** Extract provided **
┄┄┄┄┄┄
Summary

When Lia Lee's sister slammed the front door to their Merced, California, apartment, Lia experienced her first in several years of increasingly severe seizures. The Lee family knew that the noise had awakened a dab, an evil spirit who stole Lia's soul. They also knew, in the midst of their grief for their infant daughter, that people suffering from "the spirit catches you and you fall down" often grew up to be healers in their Hmong culture.

Not surprisingly, the physicians and other health professionals who worked with Lia and her parents over the next seven-plus years did not share this diagnosis--most of them did not even know about it. Fadiman melds her story of Lia, the Lees, the family's physicians and social workers, and countless other people who enter the Lees' life (usually uninvited and unwelcome) with the long history of the Hmong people, their religion and culture, and their more recent lives as refugees from war in Laos and Cambodia (and the troubled history of their relationship to the U.S. military system).
┄┄┄┄┄┄
Stored records:

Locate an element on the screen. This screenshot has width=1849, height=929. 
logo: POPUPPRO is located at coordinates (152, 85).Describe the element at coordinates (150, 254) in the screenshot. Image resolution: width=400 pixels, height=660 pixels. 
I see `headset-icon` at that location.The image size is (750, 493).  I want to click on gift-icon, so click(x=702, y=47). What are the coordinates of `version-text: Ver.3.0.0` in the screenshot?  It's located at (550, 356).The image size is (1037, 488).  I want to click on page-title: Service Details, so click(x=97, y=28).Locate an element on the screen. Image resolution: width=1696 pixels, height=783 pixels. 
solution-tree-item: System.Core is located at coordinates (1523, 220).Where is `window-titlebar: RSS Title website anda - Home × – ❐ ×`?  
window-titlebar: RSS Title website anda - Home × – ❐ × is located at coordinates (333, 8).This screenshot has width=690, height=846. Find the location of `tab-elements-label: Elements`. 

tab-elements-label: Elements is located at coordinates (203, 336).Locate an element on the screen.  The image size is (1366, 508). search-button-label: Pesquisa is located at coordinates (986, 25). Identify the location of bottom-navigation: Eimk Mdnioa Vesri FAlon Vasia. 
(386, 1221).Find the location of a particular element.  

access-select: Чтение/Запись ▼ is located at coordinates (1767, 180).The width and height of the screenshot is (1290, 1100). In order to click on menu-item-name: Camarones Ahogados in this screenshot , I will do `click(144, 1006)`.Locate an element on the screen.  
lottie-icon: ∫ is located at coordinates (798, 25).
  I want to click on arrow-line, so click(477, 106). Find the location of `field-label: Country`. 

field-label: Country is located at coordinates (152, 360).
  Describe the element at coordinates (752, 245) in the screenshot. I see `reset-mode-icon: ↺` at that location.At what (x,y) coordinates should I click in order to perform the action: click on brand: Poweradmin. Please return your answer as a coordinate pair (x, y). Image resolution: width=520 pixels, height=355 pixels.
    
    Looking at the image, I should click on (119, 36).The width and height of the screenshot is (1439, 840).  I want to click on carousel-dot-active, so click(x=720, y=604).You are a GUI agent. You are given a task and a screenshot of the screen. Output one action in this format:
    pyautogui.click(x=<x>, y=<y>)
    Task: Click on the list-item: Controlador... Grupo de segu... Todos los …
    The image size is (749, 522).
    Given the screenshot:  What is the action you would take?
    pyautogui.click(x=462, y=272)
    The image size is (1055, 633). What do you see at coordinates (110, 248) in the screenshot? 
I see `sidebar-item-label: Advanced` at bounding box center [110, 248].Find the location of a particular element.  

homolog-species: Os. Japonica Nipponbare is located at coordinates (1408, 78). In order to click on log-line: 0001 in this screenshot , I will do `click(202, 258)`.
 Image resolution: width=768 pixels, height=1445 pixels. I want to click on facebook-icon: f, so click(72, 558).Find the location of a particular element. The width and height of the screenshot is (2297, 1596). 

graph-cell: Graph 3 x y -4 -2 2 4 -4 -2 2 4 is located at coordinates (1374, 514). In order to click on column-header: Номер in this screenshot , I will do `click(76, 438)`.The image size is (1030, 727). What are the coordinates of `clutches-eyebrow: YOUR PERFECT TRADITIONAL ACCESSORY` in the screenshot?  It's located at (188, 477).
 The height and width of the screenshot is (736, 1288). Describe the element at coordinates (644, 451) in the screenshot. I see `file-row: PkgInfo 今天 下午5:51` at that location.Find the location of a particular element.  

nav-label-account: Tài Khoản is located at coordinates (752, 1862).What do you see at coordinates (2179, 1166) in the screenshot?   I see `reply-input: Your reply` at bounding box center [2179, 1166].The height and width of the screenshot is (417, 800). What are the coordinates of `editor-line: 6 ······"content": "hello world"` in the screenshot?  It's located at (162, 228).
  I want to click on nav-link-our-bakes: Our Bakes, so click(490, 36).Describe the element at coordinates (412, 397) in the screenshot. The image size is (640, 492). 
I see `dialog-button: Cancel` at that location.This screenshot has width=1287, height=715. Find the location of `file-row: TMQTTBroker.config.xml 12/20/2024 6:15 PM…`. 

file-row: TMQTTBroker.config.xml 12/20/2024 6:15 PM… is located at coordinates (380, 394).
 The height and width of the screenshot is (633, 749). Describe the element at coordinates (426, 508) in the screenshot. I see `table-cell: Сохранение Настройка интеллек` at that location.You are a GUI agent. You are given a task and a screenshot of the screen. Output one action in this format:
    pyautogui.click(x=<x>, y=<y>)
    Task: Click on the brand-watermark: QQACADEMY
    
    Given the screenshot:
┄┄┄┄┄┄
** Check your understanding **
1. Summarize the summary about Lia Lee in two sentences.
2. Pick up the summary about Lia Lee from the point where it stops, and continue it.
The lines have nothing to do with the summary about Lia Lee.

** Response list **
1. After her sister slammed the apartment door, Lia Lee had the first of several years of increasingly severe seizures, which her Hmong family understood as a dab, an evil spirit, stealing her soul, a condition they knew often led sufferers to grow up to be healers. The physicians and other health professionals who worked with the family over the next seven-plus years did not share this diagnosis, and Fadiman weaves the story of Lia, the Lees, and those who entered their lives together with the history of the Hmong people, their religion and culture, and their lives as refugees from war.

2.
Commentary

This is a rich, powerful account of cultures out of step with each other and the difficulties in communicating across barriers that are buried in centuries of war, distrust, religion, and healing beliefs and practices. In addition to spending thousands of hours with Lia's family and other Hmong citizens, Fadiman spends equally long hours with Lia's physicians, social workers, and foster parents. Fadiman distinguishes between a translator and a "culture broker" in the kinds of help needed in such situations, and she draws heavily on Arthur Kleinman's writings about cultural difference and illness narratives.

September, 2012. Lia Lee was cared for at home, by her family, for 26 years. She died at age 30 on August 31, 2012.

Miscellaneous

This book won the National Book Critics Circle Award.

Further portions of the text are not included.